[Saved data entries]
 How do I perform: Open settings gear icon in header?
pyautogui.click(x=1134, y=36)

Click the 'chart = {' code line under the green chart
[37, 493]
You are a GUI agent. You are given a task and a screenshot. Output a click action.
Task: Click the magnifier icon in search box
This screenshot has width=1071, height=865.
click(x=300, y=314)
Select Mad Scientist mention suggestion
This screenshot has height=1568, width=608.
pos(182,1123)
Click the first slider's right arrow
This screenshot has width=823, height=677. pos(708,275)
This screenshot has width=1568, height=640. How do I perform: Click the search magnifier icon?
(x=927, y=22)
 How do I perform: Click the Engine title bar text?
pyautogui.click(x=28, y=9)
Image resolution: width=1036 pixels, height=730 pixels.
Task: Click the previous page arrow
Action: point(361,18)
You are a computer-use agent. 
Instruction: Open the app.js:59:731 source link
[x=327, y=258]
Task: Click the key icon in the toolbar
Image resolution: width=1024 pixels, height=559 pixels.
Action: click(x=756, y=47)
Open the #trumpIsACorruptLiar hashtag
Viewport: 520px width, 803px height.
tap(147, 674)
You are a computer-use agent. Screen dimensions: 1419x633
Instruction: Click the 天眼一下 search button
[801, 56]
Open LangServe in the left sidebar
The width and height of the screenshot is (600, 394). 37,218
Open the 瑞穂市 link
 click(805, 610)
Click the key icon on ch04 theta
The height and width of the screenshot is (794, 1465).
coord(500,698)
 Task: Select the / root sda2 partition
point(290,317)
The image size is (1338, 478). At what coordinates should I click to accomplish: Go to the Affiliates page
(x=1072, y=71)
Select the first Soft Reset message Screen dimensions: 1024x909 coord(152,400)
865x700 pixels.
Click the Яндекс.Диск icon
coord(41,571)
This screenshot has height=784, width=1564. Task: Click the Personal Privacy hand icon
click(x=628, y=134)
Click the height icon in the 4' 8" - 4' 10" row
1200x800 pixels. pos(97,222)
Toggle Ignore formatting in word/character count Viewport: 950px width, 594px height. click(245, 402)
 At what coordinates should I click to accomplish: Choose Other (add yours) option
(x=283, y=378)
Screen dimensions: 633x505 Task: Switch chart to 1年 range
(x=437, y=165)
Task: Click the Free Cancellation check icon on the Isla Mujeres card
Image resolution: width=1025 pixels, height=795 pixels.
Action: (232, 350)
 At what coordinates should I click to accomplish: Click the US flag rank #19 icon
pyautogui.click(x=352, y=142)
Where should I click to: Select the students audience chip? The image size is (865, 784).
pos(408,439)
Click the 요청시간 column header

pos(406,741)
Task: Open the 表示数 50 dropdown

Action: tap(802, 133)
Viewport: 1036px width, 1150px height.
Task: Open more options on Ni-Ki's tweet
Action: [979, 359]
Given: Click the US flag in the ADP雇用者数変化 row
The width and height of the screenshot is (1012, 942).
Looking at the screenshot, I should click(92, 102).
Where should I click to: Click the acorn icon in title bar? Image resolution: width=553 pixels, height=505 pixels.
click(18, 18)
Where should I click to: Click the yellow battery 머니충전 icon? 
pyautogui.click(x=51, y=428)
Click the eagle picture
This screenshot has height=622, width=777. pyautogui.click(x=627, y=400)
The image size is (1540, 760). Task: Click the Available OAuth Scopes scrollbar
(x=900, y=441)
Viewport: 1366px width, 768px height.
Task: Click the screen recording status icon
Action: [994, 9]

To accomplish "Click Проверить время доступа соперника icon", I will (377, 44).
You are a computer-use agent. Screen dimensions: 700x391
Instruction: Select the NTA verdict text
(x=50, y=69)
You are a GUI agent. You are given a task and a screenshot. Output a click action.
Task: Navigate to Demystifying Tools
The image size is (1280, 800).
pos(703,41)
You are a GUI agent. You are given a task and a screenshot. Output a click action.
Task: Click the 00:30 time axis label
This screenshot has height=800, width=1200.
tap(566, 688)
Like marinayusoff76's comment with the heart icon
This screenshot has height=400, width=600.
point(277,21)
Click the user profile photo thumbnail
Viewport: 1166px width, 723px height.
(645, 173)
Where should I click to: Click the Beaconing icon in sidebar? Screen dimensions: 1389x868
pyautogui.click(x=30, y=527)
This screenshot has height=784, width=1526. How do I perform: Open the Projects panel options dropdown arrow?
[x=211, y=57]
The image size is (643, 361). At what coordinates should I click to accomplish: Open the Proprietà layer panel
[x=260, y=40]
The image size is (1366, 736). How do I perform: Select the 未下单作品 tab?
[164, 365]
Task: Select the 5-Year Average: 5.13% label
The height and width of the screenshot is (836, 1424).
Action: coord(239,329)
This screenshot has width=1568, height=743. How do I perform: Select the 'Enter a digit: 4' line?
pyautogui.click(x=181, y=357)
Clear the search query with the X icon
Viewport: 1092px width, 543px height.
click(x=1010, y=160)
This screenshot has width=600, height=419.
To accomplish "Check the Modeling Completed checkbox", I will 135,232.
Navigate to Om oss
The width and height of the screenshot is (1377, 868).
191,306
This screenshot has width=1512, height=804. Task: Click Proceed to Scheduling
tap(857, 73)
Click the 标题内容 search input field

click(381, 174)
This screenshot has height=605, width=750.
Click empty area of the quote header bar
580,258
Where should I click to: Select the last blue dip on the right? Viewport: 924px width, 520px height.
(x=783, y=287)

## HOW TO COMPLETE THIS TASK
Tally the lines of the data that contain the string "computer", and report nothing but the tally.

## WRITTEN ANSWER
3